- [Exercise requirements]: Quote the records word for word from the line with "Where should I click to: Start" to the line with "(x=790, y=106)", both lines included. Omit the pictures.

- [Records for this task]:
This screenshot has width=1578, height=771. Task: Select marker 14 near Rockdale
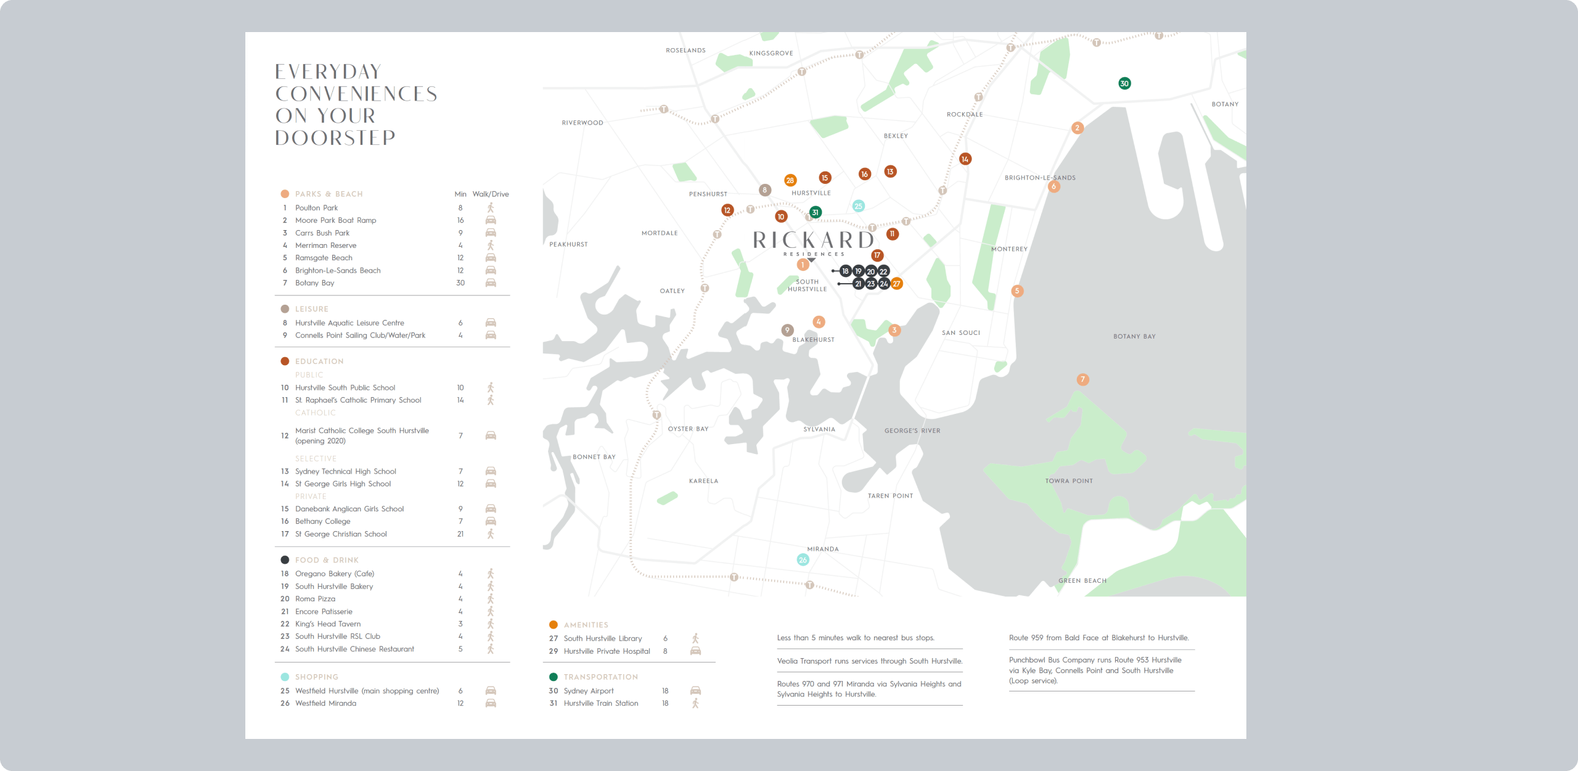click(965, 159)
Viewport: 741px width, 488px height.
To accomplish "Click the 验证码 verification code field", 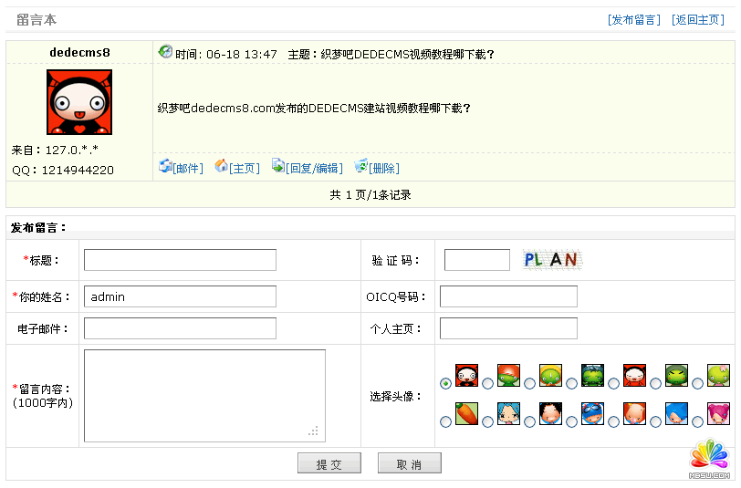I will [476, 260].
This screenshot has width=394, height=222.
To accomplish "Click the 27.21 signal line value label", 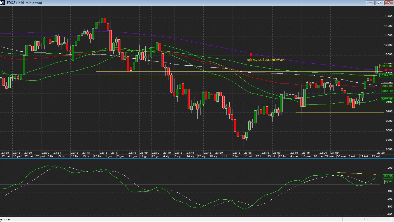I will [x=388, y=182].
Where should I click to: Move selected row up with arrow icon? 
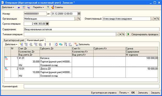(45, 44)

==

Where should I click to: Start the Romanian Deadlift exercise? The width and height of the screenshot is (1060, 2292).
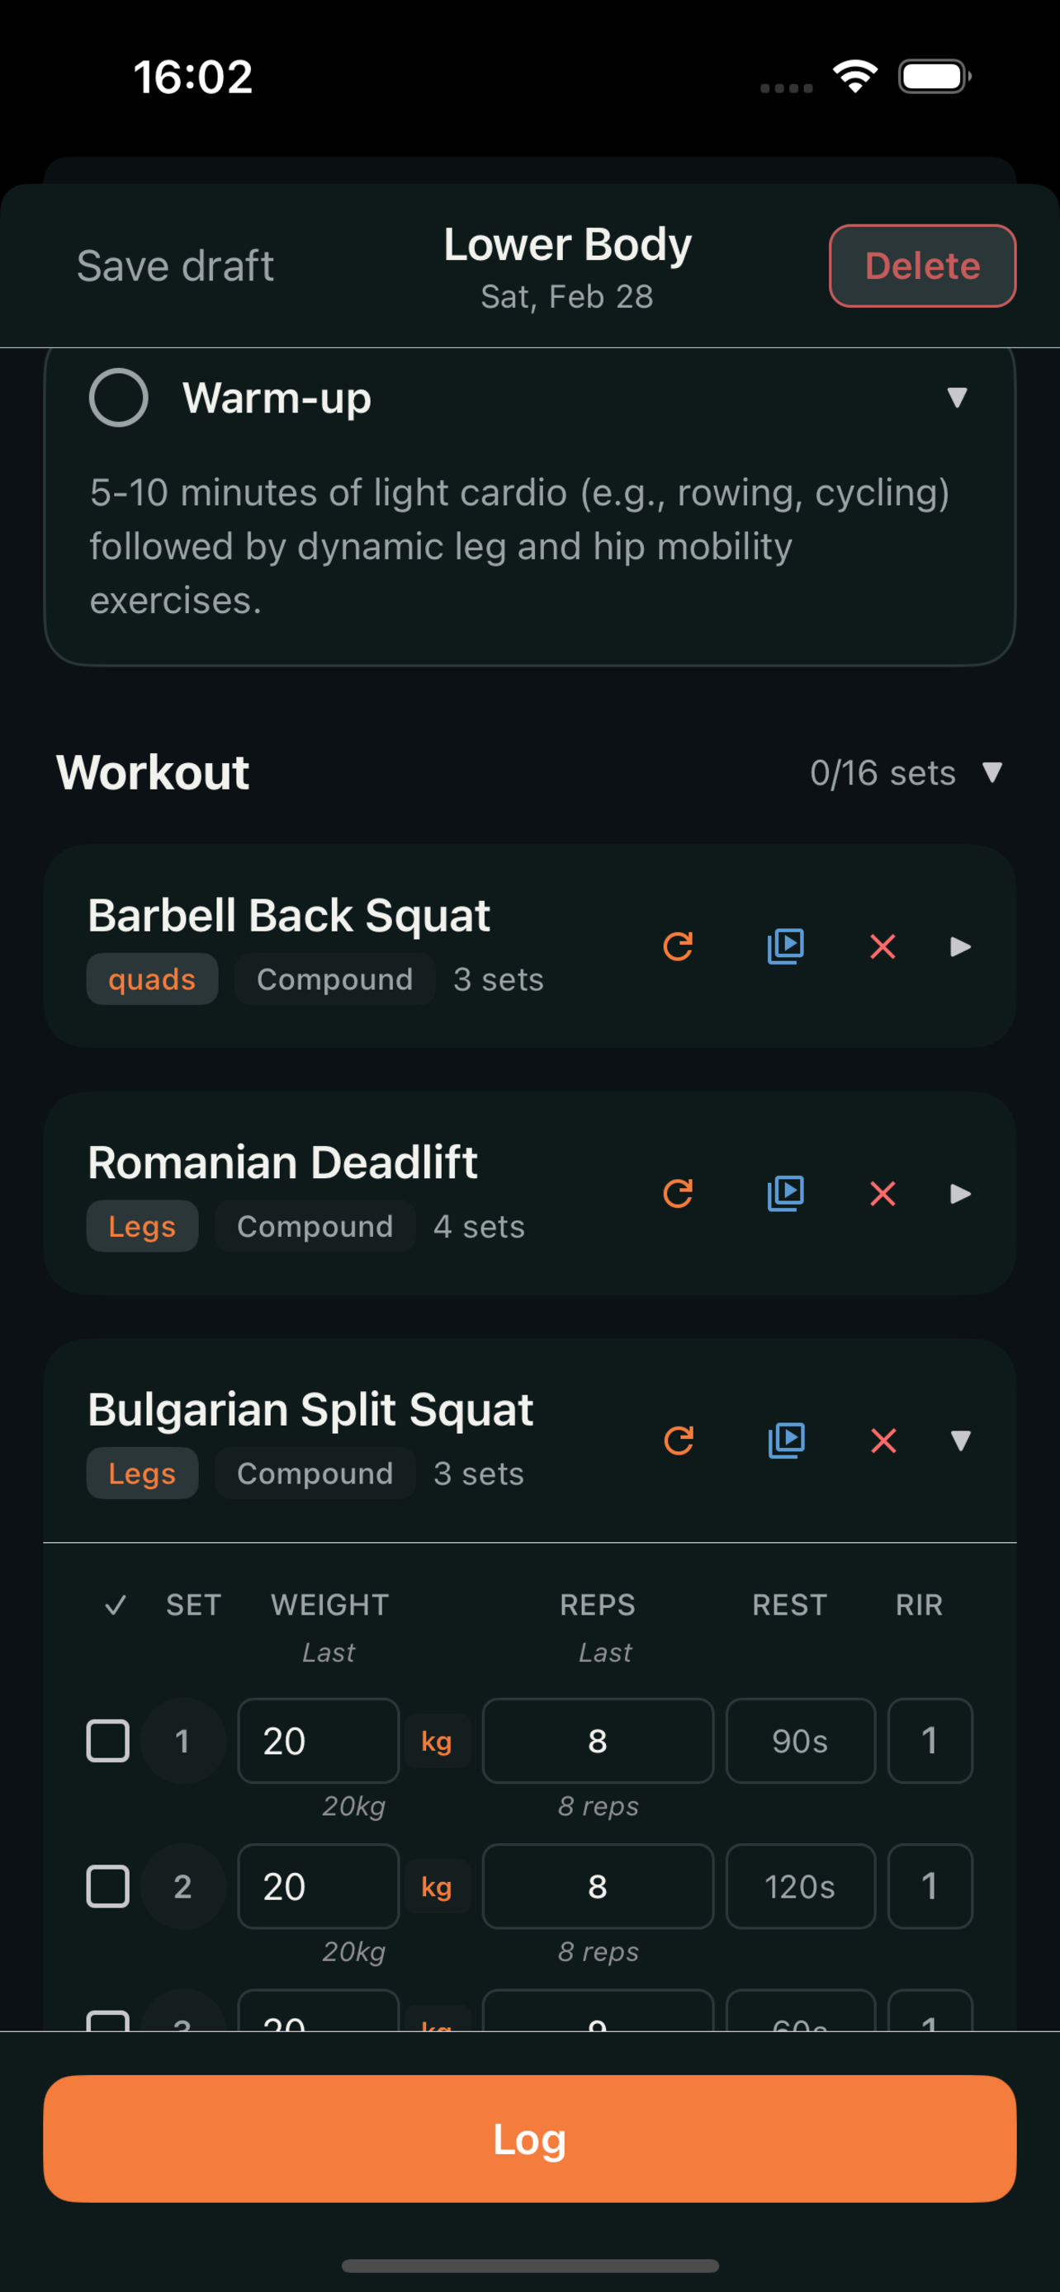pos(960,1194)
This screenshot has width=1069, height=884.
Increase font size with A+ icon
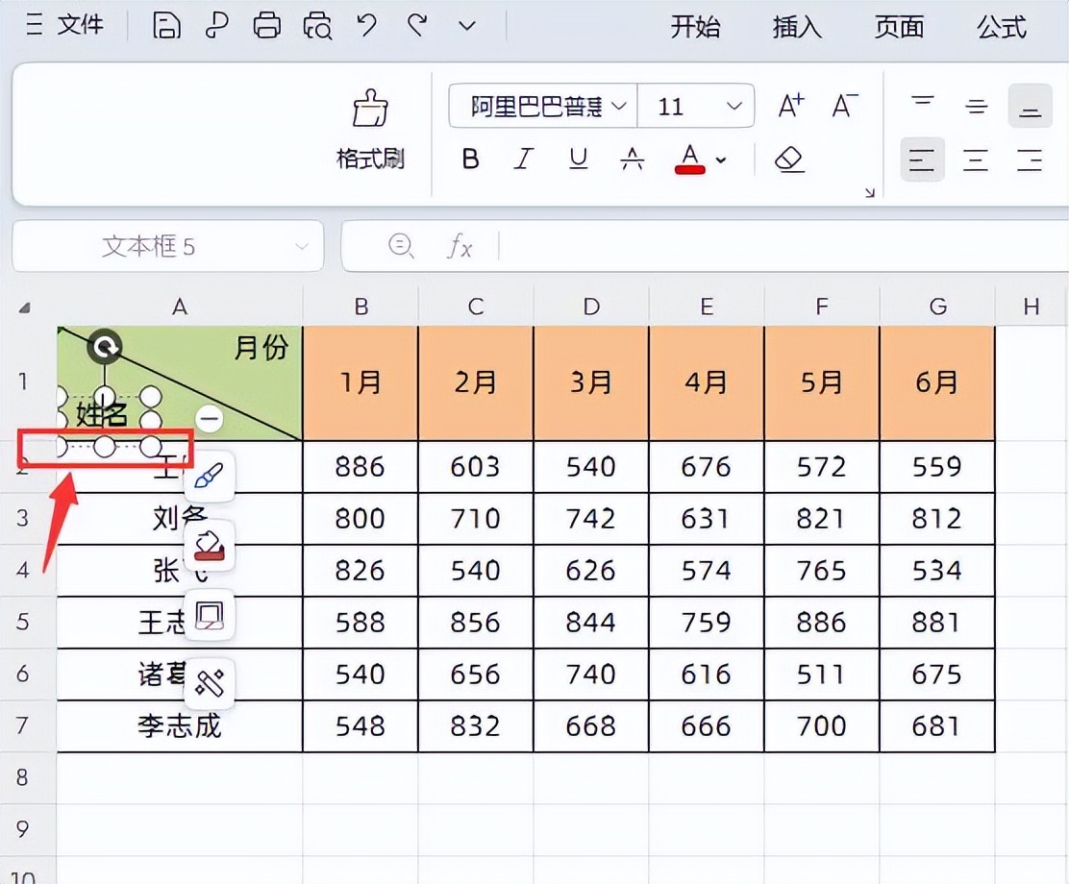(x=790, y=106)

- [Answer to this task]:
Where should I click to: Start the Romanian Deadlift exercise? The width and height of the screenshot is (1060, 2292).
pos(960,1194)
This screenshot has width=1069, height=884.
Increase font size with A+ icon
(x=790, y=106)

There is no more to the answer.